La Semaine du Roussillon est le premier hebdomadaire d’informations des Pyrénées-Orientales. Il publie, depuis 1996, de l’information générale couvrant l’ensemble du département sous la houlette de journalistes indépendants. Éditée par la SARL Les Éditions de Celestina, La Semaine du Roussillon n’appartient à aucun groupe de presse. Le journal traite de l’actualité avec un intérêt particulier pour les sujets de fond. Cette volonté se traduit aujourd’hui par la création d’une rubrique dédiée à la vulgarisation scientifique.

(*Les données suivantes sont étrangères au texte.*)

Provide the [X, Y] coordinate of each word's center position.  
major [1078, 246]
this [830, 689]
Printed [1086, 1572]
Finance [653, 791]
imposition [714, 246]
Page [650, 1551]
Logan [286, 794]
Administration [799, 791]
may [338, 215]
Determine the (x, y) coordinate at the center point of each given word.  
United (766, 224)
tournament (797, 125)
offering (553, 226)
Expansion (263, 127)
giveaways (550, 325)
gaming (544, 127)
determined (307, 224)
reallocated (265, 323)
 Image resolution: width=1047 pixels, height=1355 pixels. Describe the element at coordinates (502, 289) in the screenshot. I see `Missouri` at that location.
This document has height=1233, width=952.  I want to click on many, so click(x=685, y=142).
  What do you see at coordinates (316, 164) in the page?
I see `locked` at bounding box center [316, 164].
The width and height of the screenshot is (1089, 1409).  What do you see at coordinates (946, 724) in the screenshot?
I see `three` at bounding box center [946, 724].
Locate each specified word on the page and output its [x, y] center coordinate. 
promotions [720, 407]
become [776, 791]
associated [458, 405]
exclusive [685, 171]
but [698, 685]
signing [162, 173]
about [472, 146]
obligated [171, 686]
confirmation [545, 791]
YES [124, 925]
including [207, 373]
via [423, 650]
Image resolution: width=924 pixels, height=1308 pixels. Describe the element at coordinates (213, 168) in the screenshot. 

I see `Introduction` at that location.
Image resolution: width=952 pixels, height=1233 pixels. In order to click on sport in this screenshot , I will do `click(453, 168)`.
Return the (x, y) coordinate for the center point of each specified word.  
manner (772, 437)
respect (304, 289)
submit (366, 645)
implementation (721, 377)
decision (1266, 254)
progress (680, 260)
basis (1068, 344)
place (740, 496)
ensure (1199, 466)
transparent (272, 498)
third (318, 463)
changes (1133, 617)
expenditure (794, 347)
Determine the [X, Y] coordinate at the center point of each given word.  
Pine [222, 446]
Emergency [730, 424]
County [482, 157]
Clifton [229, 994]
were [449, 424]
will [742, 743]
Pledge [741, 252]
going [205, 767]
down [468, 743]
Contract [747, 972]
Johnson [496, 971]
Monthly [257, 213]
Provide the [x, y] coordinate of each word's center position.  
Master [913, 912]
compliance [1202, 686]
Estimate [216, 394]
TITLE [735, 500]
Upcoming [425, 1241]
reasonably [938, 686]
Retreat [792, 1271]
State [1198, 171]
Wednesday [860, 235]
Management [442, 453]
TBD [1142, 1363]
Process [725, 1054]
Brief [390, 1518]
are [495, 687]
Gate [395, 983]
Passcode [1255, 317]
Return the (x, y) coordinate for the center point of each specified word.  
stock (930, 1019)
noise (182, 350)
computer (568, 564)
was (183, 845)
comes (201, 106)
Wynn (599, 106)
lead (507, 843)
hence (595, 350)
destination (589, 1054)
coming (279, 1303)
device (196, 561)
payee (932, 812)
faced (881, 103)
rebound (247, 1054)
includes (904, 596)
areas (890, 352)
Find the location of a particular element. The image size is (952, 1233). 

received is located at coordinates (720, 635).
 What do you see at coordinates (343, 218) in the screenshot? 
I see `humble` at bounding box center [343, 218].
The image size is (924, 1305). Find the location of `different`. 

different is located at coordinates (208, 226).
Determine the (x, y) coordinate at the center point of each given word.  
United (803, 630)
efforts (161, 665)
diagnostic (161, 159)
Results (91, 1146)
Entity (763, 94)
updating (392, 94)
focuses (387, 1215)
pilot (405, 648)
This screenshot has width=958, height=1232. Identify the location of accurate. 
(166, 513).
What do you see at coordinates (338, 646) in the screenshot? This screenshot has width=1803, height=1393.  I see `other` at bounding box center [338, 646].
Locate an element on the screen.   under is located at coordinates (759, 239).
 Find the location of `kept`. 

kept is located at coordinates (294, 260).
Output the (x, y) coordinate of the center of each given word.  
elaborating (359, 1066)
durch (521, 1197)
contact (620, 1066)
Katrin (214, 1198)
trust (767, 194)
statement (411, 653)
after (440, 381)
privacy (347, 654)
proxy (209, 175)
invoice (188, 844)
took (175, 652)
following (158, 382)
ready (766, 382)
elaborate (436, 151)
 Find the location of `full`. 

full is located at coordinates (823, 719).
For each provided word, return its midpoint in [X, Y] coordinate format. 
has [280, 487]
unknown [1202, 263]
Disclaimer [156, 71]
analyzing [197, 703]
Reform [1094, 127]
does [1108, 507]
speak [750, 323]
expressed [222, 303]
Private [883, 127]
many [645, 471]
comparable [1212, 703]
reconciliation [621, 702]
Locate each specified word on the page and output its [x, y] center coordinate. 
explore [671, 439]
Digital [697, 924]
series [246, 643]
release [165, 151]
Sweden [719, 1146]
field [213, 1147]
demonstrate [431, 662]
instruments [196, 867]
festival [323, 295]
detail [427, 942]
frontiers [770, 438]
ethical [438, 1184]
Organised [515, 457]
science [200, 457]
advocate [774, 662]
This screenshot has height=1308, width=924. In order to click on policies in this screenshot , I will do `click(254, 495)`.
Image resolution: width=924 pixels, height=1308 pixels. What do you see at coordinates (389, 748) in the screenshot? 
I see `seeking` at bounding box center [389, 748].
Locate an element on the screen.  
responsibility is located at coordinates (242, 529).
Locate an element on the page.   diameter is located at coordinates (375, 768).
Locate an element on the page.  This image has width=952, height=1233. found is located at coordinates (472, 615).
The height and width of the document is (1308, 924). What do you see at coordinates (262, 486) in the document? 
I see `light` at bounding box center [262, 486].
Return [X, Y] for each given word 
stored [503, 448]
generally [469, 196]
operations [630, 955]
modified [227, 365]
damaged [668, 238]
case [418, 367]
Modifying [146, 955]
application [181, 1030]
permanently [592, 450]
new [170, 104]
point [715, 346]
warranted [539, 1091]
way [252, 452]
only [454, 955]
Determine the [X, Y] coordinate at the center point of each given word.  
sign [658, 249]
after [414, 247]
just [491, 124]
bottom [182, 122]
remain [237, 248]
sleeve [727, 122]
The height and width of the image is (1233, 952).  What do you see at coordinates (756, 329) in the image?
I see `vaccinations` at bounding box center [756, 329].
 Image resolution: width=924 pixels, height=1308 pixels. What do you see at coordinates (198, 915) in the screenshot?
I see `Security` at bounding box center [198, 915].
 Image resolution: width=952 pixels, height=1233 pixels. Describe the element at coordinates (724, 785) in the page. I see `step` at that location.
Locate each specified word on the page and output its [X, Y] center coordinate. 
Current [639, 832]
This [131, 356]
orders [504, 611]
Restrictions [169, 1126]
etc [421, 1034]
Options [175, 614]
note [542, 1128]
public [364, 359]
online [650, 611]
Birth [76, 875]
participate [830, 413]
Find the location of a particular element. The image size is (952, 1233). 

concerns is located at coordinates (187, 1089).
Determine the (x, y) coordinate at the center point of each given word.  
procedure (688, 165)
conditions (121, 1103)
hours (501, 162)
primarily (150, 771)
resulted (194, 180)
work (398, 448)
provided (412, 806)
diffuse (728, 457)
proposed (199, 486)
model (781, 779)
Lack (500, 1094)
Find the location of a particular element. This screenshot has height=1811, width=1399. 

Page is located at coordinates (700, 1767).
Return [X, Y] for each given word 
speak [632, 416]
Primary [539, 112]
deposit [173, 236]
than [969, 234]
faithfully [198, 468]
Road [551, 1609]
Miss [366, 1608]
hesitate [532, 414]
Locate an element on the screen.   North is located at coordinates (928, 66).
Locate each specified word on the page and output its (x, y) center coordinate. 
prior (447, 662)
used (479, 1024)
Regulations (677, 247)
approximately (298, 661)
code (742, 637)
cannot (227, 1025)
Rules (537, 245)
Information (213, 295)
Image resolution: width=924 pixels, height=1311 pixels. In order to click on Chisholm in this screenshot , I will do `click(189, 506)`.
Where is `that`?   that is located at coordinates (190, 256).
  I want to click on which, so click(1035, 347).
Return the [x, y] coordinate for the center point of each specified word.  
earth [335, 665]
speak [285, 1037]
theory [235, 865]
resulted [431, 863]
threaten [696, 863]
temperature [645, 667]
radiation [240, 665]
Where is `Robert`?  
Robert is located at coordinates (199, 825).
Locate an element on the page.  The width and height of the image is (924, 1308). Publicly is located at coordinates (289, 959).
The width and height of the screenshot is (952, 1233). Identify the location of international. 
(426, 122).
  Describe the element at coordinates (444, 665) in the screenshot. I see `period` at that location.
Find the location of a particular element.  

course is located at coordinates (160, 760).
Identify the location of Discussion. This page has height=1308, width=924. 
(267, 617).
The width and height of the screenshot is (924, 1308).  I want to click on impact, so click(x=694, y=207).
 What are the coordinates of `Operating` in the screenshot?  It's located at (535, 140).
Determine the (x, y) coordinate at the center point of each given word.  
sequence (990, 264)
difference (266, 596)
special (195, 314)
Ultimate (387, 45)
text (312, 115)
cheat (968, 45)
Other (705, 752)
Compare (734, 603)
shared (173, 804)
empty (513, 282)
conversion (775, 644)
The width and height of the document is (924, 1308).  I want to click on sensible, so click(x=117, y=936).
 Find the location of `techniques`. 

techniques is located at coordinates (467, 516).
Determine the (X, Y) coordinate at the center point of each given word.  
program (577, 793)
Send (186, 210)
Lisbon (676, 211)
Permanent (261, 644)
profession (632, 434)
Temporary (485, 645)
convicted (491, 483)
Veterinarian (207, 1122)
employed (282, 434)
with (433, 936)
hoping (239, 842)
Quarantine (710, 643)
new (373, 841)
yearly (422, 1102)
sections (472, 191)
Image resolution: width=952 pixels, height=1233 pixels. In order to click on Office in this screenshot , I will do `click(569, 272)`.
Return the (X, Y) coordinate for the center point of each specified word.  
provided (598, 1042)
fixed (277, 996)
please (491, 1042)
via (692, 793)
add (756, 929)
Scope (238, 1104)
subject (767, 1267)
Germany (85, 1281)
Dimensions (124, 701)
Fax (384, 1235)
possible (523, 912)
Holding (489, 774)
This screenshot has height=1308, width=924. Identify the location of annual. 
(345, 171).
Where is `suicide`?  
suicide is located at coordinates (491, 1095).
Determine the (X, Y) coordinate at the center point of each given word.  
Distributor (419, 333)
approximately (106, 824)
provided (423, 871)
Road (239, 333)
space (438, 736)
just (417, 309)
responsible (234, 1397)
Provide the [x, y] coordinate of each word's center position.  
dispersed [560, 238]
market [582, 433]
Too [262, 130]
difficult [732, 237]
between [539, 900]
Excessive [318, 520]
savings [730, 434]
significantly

À travers ses deux écoles doctorales, ses 16 unités de recherche et ses six plateformes technologiques, la recherche à l’UPVD est marquée par sa pluridisciplinarité et sa transdisciplinarité qui lui permettent aujourd’hui d’aborder de nombreux sujets liés à l’environnement, la biodiversité, les arts, les sciences politiques et sociales ou encore l’économie. Résolument engagée dans un esprit de partage de ses connaissances et de valorisation des travaux chercheurs, l’UPVD s’inscrit ici dans une volonté de promotion de la science au service de la société.